Die Dachorganisation verweist darauf, dass es viel mehr Konflikte auf der Welt gibt als nur den russischen Angriffskrieg in der Ukraine. "Denken Sie an den Nahen Osten, denken Sie an Afrika, denken Sie an Südamerika – wenn es jedem erlaubt wäre, sich auf diese Weise auszudrücken, jenseits einer schwarzen Armbinde. Das würde zu einer chaotischen Situation führen", sagte ein IOC-Sprecher. Es gehe nicht um die Botschaft, beteuerte IOC-Chefin Kirsty Coventry, sondern um die Einhaltung der Richtlinien.

Wie realistisch ist ein Erfolg von Heraskewytsch mit einem Einspruch vor dem Internationalen Sportgerichtshof?

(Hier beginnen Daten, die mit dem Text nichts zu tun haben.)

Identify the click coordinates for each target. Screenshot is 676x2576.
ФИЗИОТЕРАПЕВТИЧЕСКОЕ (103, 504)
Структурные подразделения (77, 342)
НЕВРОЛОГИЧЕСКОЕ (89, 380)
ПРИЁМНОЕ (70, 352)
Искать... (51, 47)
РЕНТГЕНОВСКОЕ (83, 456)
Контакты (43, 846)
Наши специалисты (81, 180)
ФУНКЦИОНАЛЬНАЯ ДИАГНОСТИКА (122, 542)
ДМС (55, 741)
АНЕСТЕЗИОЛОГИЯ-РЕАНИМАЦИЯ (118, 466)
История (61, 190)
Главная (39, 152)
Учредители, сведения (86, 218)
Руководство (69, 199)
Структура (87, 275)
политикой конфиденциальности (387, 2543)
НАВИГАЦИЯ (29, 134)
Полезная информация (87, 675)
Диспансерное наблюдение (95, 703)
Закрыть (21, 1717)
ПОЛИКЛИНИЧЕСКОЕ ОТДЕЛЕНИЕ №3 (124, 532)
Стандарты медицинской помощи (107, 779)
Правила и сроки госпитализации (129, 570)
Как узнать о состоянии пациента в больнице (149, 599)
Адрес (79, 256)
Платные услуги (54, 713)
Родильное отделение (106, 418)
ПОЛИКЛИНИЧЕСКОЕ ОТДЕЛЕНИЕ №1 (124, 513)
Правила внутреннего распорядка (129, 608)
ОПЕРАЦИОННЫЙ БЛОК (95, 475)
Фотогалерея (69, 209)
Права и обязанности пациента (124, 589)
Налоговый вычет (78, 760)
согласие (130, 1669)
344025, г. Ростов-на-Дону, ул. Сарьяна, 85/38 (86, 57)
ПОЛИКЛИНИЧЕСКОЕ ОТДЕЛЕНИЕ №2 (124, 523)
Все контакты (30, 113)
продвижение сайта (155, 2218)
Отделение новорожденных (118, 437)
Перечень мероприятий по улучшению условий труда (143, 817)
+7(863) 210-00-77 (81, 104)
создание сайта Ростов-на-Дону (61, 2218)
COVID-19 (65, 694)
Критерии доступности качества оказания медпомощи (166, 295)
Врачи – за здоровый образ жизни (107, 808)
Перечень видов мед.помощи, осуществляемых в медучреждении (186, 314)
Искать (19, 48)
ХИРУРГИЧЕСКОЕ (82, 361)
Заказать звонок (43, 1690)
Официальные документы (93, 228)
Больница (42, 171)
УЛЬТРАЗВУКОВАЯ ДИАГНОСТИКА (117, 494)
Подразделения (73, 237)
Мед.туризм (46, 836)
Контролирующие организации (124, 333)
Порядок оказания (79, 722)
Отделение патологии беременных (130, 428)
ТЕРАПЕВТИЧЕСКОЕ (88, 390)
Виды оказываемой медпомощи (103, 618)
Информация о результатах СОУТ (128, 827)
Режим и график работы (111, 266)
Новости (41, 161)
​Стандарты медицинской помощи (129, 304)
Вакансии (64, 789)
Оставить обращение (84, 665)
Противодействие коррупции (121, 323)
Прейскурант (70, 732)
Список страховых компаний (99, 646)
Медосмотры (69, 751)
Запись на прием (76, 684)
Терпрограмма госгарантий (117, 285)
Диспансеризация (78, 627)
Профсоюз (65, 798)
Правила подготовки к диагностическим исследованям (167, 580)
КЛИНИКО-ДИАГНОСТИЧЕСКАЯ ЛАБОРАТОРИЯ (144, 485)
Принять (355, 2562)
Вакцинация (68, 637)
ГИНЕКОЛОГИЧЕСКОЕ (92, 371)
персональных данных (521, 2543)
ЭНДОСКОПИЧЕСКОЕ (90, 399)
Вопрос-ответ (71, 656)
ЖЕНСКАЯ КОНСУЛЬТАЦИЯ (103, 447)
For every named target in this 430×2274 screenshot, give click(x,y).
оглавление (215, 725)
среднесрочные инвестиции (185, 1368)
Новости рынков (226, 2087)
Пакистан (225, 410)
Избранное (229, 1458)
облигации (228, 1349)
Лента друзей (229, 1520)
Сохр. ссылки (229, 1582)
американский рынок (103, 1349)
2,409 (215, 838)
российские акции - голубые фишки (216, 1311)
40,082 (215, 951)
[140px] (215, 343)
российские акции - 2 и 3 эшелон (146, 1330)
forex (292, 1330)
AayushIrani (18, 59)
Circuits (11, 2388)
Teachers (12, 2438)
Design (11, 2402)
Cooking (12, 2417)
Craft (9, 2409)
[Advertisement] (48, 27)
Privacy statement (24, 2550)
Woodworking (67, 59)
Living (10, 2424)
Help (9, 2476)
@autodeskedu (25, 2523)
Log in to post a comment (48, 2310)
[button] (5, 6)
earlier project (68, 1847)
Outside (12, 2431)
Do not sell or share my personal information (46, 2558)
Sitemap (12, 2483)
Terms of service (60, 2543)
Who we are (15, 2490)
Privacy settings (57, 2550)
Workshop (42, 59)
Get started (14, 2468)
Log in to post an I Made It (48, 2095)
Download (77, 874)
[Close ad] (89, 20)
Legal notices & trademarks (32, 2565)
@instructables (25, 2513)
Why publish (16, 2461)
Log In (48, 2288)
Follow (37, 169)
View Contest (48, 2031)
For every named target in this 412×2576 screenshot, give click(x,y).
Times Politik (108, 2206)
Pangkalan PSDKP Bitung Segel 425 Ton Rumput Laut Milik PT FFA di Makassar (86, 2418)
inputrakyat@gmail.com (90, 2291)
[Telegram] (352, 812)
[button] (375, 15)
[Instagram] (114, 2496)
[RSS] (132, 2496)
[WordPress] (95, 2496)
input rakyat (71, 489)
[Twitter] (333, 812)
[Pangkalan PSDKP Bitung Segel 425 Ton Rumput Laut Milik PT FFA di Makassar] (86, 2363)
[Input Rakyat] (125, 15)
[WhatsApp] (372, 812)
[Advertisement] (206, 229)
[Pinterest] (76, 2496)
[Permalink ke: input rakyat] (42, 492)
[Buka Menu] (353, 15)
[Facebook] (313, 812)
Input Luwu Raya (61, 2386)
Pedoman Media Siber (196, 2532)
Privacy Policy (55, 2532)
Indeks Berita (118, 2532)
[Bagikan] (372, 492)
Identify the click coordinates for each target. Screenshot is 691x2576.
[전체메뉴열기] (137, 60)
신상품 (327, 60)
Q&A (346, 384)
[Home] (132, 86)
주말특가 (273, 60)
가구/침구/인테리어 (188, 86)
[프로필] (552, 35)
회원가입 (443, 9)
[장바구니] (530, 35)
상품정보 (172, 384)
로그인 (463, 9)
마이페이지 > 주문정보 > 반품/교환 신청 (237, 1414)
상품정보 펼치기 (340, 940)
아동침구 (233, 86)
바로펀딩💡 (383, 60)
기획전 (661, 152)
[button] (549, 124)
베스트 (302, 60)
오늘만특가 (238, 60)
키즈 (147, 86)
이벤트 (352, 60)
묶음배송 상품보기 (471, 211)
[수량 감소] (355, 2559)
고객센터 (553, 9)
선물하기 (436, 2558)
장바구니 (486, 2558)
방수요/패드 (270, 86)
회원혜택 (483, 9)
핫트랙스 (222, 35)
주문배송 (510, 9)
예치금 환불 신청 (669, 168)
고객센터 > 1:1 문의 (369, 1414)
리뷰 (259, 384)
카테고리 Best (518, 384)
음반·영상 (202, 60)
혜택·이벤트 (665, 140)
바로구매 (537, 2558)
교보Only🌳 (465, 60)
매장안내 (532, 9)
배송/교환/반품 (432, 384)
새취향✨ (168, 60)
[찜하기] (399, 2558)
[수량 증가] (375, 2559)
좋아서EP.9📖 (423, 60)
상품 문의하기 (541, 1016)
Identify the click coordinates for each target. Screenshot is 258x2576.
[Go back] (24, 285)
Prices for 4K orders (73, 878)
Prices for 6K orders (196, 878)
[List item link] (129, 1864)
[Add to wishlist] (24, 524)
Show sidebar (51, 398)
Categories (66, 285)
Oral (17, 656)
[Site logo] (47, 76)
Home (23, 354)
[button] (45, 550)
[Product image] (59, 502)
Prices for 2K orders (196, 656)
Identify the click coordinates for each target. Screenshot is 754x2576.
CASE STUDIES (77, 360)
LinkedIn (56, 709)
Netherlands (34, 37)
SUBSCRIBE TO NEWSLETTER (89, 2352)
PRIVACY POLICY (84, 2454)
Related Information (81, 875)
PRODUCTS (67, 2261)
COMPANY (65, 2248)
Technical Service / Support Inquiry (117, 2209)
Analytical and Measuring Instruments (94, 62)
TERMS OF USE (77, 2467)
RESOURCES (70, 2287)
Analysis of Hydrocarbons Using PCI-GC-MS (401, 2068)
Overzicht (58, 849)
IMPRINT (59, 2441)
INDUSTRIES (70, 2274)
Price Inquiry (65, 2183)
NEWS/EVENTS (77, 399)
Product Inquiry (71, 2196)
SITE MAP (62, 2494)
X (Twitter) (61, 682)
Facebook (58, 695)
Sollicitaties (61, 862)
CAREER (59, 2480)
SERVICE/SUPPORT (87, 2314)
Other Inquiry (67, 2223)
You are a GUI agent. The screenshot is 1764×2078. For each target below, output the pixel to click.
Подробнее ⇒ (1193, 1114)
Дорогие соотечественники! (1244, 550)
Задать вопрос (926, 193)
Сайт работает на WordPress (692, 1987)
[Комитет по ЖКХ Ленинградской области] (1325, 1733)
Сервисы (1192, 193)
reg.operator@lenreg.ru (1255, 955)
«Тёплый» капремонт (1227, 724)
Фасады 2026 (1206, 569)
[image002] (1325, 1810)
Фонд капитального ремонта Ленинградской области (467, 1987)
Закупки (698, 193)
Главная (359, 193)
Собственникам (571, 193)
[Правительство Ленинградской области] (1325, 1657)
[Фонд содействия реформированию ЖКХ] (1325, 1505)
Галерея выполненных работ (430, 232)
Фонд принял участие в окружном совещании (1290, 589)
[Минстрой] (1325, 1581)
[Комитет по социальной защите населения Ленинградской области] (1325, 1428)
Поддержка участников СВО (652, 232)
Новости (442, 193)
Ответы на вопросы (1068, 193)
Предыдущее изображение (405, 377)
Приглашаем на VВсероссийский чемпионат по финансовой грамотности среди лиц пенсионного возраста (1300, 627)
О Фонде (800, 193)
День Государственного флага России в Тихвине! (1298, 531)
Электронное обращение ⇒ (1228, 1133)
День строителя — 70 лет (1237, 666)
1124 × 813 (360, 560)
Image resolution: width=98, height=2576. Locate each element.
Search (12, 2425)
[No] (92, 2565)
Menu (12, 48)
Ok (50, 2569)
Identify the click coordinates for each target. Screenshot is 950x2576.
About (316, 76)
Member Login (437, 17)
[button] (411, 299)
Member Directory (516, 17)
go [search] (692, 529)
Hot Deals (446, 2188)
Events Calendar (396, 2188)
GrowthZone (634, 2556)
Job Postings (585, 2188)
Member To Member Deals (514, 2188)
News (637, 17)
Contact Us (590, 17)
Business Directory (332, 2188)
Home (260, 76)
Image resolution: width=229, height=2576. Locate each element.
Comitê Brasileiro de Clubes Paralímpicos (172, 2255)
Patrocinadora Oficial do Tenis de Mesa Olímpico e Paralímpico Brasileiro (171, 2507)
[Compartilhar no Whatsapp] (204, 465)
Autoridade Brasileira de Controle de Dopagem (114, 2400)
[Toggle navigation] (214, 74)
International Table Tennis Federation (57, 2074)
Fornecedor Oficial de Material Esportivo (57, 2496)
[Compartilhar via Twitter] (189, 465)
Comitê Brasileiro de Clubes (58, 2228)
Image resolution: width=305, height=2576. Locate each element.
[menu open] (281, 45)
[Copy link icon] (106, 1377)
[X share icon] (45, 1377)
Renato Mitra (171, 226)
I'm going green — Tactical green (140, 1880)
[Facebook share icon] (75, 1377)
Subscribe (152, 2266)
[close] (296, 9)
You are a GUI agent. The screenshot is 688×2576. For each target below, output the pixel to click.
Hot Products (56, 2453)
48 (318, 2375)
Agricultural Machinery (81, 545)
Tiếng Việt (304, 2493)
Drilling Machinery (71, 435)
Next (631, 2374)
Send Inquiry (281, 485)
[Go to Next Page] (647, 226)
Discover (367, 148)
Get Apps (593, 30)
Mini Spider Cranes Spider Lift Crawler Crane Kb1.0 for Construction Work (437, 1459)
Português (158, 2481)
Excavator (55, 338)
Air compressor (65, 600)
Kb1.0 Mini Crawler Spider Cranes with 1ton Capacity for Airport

Der Ukrainer zog wenige Stunden nach seinem Ausschluss vor den Internationalen Sportgerichtshof Cas, der ein Eilverfahren einleitete. Seine Chance auf eine Teilnahme an den olympischen Rennen scheint jedoch dahin, die ersten beiden Durchgänge wurden bereits am Donnerstag gefahren. Heraskewytsch aber dürfte daran gelegen sein, weiter ein Schlaglicht auf das Leid der Menschen in der Ukraine zu lenken. Eine Verhandlung vor der Ad-hoc-Kommission des Cas in Mailand würde weitere Aufmerksamkeit bringen, selbst wenn seine Aussichten auf einen juristischen Sieg wohl eher gering sind.